Was fehlt noch und wäre für künftige Updates bzw. Upgrades wünschenswert? Zum einen sollten moderne Bedienhilfen wie BubbleGEM und eine ST-Guide-Hilfe integriert werden. Des weiteren würde ich mir für die Zukunft Shared-Libs für verschiedene Grafikformate wünschen, die dann systemweit zur Verfügung stehen. So wäre es z.B. denkbar, das eine Shared-Library zur Dekomprimierung von JPEGs zuständig ist. Dabei könnten unterschiedliche Versionen existieren: z.B. auf dem Falcon eine mit DSP-Unterstützung, unter MagiCMac eine mit Unterstützung durch QuickTime. Andere Programme könnten durch fest definierte Schnittstellen auf diese hochoptimierten Libraries zugreifen, und das Rad müsste nicht für jedes Programm neu erfunden werden. Kleinigkeiten (z.B. Namensvorgabe beim Abspeichern von animierten GIFs) wurden von Christian Witt sofort aufgenommen und zusammen mit kleineren Bugfixes (z.B. Anbindung von Scannern) in kostenlosen Updates bereitgestellt.

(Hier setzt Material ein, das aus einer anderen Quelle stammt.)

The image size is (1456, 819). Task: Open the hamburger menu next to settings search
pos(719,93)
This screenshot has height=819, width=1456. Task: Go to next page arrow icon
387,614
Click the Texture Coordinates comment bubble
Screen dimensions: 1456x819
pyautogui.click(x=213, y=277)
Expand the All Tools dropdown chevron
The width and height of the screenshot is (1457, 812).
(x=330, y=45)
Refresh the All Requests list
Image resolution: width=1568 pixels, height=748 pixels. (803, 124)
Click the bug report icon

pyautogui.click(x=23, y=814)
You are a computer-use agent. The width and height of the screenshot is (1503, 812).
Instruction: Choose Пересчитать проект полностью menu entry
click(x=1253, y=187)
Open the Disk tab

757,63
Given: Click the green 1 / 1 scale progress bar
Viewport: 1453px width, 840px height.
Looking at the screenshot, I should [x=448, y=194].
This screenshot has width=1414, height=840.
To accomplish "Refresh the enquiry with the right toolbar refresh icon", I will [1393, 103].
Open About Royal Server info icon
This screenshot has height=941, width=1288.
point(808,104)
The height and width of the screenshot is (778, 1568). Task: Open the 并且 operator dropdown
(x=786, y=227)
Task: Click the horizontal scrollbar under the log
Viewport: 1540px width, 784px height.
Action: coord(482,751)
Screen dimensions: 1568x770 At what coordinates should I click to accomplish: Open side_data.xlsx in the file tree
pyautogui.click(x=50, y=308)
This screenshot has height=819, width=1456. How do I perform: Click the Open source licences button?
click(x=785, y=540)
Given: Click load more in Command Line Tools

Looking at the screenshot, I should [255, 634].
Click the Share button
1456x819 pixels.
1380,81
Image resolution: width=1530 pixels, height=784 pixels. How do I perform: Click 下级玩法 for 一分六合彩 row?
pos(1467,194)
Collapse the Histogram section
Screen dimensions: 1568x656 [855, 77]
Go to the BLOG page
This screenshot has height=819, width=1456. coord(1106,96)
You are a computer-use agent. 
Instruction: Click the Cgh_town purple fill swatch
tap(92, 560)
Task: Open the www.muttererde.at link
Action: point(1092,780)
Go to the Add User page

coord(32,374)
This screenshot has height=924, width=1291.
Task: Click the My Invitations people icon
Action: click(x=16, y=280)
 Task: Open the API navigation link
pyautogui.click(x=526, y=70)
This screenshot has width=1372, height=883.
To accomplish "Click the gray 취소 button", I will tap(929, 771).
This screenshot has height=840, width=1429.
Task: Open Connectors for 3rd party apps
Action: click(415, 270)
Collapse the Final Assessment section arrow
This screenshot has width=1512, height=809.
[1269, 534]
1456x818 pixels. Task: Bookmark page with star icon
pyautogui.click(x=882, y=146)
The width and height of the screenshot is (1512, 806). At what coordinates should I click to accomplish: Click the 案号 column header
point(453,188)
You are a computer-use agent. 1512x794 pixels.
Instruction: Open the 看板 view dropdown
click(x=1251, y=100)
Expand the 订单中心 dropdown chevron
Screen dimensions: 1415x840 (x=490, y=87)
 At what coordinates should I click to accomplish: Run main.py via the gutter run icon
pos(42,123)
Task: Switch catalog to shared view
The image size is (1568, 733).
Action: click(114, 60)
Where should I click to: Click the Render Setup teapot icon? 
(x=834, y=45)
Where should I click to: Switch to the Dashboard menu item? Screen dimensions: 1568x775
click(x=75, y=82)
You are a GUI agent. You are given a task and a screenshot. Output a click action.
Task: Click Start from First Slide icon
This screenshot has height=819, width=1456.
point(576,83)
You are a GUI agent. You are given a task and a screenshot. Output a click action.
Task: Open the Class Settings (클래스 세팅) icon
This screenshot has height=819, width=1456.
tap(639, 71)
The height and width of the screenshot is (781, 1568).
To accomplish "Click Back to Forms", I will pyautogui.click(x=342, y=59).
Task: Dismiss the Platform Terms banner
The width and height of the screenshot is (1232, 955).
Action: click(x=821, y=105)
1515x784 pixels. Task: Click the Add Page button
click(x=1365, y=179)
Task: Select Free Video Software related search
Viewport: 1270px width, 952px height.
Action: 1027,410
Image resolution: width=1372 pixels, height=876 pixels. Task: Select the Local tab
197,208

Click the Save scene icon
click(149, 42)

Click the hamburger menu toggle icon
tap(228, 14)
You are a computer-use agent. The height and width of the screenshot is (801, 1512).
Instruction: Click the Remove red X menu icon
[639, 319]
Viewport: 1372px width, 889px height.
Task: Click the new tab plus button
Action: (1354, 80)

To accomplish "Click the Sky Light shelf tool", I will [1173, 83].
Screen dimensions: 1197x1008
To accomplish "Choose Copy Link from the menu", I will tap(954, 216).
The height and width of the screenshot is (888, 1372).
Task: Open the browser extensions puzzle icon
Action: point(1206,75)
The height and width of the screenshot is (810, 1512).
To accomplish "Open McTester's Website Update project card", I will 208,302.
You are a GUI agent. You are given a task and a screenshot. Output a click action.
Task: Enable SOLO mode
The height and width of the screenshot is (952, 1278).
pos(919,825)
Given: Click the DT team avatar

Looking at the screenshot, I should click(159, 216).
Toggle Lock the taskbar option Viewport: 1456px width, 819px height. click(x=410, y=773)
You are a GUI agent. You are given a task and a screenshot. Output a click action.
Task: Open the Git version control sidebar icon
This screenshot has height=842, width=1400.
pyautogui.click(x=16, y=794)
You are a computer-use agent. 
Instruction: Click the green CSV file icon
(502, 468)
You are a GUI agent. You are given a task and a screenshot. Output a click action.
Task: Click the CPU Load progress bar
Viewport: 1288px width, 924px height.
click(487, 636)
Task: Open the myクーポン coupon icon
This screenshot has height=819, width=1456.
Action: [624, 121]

Des weiteren bin ich froh, schon bei Papillon 2 eingestiegen zu sein. Somit bin ich im Besitz des mit 200 Seiten sehr umfangreichen und schön gestalteten Handbuchs zur 2er Version, das in großen Teilen auch heute noch Gültigkeit besitzt. Heutzutage sind 200seitige, großformatige Handbücher im Ataribereich leider kaum noch zu bekommen, was bei Neupreisen der Programme unterhalb der 100-DM-Marke allerdings auch nicht weiter verwundert.
Kurz vor Erreichen des Abgabetermins für diese Ausgabe bekam ich noch neueste Informationen direkt vom Autor Christian Witt. Sowohl BubbleGEM- als auch ST-Guide-Unterstützung seien bereits in Planung. Der Gedanke von Shared-Libraries sei zunächst wieder verworfen worden, da diese nur unter MagiC, nicht aber unter NAES oder TOS zur Verfügung stehen. Gänzlich abgehakt ist dieses Thema aber noch nicht. Die Zukunft wird es zeigen. So bleibt abschießend anzumerken, dass Papillon wieder die Höhe der Zeit erreicht hat. Es macht Spaß, mit dem Programm zu arbeiten und der Schritt, NVDI 5 als Voraussetzung für den Programmbetrieb zu machen, war goldrichtig. Wer unter einem atarikompatiblen System Bilder auf Pixelebene manipulieren möchte, Endet mit Papillon 3 ein preisgünstiges, betriebssicheres und anwenderfreundliches Programm.